Gonorrhea has eventually grown resistant to every drug used to treat it. Since 2007 only one class of antibiotics –cephalosporins, which includes the drugscefixime and ceftriaxone – has been recommended.
700,000 PER YEAR
CDC issued the new guidelines out of concern that continued use of cefixime may prompt gonorrhea to develop resistance to all cephalosporins. Limiting its use now, officials reason, may help preserve ceftriaxone as a treatment option for a little longer.
Gonorrhea is one of the most common STDs in the United States; more than 700,000 infections are estimated to occur in this country each year. Although some men and women may have symptoms (such as burning when urinating or discharge), most people do not. As a result, many infections go undetected and untreated. Left untreated, gonorrhea can cause serious health problems, particularly for women, including chronic pelvic pain, life-threatening ectopic pregnancy and even infertility.
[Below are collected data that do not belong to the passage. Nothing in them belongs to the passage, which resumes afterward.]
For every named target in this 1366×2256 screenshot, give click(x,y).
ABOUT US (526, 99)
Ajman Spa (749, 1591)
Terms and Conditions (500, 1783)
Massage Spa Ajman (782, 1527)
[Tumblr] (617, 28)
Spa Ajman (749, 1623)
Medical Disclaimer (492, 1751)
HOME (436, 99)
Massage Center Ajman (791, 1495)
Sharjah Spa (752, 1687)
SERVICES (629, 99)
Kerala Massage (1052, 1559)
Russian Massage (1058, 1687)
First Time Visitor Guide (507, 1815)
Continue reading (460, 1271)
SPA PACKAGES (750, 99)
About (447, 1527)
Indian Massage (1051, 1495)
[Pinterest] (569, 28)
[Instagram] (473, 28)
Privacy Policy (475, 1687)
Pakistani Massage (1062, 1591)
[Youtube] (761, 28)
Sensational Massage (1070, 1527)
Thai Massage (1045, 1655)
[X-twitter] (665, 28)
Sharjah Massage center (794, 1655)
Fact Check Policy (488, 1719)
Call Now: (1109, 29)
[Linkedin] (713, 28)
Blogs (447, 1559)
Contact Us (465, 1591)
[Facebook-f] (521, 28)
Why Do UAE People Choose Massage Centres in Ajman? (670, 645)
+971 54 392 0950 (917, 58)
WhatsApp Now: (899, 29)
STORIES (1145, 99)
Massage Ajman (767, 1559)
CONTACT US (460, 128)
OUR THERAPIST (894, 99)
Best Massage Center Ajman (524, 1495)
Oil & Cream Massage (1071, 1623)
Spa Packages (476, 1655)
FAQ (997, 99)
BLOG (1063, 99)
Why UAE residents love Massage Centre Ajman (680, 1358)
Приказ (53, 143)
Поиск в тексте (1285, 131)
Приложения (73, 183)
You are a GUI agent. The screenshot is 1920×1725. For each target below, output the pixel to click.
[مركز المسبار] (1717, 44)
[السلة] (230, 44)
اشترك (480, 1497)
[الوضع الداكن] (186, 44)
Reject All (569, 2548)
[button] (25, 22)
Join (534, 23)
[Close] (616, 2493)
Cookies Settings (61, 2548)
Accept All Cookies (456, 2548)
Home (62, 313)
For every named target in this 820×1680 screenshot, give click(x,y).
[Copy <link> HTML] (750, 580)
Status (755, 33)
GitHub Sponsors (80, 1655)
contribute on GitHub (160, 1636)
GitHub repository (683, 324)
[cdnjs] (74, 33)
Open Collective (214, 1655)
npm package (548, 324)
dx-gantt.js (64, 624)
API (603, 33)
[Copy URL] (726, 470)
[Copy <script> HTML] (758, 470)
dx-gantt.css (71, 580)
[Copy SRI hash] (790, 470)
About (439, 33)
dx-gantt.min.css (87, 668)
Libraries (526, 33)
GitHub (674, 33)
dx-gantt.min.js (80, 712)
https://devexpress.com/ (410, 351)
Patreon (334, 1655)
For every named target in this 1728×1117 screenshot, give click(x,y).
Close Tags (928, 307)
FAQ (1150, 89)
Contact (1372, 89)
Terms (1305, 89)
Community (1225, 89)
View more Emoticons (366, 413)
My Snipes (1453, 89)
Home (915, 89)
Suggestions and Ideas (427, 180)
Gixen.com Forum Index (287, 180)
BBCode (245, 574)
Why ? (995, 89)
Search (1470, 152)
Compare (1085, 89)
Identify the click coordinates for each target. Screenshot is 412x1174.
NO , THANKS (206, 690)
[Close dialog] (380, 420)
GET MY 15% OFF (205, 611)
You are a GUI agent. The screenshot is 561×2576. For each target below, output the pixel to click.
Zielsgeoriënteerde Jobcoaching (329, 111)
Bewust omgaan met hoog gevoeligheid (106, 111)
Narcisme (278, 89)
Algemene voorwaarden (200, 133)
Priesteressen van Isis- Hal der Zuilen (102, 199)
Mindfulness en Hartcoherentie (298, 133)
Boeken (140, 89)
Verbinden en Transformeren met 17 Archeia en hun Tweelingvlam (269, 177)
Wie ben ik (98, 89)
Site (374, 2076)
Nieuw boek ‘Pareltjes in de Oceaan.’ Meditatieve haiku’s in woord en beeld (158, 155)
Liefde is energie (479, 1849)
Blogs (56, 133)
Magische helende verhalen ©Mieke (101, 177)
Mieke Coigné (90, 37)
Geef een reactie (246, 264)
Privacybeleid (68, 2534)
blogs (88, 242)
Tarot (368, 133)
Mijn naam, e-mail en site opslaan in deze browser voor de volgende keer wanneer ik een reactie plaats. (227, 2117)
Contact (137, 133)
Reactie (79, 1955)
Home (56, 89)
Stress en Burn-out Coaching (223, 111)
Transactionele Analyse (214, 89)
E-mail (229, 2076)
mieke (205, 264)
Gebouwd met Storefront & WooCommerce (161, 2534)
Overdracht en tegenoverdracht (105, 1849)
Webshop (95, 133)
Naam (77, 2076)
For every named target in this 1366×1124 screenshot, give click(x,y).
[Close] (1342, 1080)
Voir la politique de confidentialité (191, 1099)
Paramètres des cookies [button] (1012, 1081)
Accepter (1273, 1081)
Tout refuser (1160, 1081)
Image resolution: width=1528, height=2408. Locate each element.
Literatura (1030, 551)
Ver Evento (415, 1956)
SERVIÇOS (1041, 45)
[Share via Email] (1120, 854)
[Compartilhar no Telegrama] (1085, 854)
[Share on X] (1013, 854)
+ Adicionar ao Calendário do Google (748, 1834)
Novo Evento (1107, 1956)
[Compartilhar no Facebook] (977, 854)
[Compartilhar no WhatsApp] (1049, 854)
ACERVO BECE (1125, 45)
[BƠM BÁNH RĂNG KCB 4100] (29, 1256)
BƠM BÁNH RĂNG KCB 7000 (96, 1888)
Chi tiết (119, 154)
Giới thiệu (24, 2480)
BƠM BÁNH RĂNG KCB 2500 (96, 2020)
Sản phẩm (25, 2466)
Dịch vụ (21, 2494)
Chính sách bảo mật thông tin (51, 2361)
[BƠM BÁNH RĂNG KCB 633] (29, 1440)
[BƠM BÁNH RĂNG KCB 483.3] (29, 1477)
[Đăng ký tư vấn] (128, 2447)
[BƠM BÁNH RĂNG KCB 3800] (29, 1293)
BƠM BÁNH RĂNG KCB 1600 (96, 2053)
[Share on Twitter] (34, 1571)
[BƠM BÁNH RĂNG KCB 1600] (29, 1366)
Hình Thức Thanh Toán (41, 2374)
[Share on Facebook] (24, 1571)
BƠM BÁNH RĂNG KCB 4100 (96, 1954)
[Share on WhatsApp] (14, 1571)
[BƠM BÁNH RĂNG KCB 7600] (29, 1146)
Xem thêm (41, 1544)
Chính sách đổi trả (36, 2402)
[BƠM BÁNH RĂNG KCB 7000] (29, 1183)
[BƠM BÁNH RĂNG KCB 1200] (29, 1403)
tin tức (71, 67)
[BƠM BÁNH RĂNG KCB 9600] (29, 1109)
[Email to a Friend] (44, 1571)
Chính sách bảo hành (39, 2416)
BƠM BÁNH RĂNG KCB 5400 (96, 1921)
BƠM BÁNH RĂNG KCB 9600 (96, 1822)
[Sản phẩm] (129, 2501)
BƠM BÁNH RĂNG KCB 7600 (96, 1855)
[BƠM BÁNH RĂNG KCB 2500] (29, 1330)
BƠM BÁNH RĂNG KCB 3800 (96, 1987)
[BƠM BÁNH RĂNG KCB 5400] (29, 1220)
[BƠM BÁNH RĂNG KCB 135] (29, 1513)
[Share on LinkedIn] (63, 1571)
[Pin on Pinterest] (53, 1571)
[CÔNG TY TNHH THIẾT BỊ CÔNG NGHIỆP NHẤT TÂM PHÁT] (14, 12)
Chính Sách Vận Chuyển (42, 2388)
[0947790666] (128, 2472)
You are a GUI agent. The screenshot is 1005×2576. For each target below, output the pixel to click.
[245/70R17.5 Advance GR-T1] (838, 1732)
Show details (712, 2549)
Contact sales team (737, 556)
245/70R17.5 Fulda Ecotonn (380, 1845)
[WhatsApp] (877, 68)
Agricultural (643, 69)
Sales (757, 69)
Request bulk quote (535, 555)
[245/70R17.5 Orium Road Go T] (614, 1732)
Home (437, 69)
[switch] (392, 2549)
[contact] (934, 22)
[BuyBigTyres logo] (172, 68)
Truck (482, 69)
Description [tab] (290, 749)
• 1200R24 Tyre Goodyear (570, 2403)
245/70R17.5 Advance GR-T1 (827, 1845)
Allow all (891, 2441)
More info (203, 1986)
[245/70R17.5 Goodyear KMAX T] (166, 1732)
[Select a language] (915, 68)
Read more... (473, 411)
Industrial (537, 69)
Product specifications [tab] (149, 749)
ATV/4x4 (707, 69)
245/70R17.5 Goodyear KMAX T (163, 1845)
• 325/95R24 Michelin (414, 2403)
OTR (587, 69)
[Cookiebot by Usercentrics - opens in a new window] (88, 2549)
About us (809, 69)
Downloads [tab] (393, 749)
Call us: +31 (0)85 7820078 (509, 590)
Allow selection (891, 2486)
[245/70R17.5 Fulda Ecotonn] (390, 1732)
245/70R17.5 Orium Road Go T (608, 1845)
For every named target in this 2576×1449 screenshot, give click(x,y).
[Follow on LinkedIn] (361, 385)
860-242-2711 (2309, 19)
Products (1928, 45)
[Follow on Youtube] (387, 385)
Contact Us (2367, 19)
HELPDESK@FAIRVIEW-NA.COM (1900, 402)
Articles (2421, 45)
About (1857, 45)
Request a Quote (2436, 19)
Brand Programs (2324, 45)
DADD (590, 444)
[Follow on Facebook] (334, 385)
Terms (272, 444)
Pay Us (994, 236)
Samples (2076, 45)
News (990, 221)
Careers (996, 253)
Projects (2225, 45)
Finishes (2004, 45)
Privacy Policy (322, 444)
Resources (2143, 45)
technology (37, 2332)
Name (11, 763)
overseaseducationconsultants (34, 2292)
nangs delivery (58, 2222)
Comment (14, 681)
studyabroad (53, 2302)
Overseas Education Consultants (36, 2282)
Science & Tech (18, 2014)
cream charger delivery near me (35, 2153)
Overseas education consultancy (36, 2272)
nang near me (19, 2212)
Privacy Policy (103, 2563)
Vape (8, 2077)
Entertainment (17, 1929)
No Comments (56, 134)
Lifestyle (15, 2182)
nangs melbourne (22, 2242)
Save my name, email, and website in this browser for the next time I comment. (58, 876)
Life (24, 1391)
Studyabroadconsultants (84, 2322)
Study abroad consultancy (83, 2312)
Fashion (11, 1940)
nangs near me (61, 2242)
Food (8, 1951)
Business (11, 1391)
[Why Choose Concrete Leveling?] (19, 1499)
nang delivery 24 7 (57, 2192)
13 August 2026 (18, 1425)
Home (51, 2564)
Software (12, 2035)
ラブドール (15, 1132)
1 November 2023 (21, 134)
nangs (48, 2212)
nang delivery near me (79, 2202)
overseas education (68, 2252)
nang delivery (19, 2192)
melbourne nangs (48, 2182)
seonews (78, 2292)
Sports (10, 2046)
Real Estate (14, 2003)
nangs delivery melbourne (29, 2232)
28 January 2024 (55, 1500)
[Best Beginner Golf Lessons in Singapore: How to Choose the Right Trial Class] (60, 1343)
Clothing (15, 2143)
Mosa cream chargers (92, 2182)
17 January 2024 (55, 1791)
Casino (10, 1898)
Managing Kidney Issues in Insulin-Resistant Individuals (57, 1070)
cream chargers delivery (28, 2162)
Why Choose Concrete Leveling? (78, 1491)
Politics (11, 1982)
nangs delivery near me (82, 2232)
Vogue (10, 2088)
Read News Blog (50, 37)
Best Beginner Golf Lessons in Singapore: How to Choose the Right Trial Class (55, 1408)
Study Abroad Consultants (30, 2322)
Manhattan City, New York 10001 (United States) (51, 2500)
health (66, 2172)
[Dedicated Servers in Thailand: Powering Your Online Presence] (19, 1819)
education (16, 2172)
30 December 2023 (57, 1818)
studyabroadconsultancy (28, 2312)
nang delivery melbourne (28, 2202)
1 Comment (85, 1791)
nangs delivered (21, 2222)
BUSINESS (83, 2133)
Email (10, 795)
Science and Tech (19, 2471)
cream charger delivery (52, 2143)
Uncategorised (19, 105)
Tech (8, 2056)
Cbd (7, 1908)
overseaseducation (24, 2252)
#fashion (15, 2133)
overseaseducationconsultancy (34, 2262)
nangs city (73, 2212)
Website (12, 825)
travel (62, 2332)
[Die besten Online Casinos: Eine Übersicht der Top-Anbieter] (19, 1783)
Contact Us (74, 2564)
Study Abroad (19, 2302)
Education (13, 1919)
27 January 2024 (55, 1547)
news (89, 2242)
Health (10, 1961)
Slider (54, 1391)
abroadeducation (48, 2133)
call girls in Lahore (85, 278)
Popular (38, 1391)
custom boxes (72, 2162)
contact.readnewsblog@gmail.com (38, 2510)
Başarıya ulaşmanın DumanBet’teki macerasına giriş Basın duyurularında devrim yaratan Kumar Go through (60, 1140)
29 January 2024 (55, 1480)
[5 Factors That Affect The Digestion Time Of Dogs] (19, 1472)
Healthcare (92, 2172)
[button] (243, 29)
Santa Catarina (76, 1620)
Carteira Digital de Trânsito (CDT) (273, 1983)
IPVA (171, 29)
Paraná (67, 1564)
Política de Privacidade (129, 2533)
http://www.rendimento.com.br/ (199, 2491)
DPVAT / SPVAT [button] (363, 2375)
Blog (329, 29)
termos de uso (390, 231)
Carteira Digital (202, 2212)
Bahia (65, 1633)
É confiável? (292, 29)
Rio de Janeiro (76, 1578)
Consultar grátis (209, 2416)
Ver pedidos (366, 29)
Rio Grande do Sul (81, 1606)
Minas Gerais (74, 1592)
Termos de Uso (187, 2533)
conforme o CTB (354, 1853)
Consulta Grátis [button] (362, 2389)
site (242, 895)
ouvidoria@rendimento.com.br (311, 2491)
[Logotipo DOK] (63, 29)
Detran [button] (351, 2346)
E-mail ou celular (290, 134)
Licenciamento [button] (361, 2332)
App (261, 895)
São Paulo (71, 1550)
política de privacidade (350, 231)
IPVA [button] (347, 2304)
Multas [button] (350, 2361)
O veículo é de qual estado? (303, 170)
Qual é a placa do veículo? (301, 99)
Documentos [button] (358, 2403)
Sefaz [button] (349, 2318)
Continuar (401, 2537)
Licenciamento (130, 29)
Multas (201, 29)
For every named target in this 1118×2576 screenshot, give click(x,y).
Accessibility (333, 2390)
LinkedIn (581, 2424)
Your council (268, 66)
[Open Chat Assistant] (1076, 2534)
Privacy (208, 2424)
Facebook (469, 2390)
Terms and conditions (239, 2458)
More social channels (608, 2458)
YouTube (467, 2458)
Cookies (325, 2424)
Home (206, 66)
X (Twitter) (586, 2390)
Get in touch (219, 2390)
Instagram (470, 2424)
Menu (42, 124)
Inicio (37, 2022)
Infection also increases the risk of contracting and transmitting HIV.
It is critical for individuals to take steps to protect themselves from infection. The surest way to prevent infection is not having sex. For those who are sexually active, consistent and correct condom use and limiting the number of sex partners are effective strategies for reducing the risk of infection.
“As cefixime is losing its effectiveness as a treatment for gonorrhea infections, this change is a critical pre-emptive strike to preserve ceftriaxone, our last proven treatment option,” said Kevin Fenton, director of the CDC’s National Center for HIV/AIDS, Viral Hepatitis, STD and TB Prevention.
“Changing how we treat infections now may buy the time needed to develop new treatment options.”
To guard against the threat of drug resistance, the guidelines outline additional follow-up steps providers should take to closely monitor for ceftriaxone treatment failure. According to the new recommendations, patients who have persistent symptoms should be retested with a culture-based gonorrhea test, which can identify antibiotic-resistant infections. The patient should return one week after retreatment for another culture test – called a test-of-cure – to ensure the infection is fully cured.
The CDC has published a public health response plan, to keep a watchful eye on the emergence of drug resistance.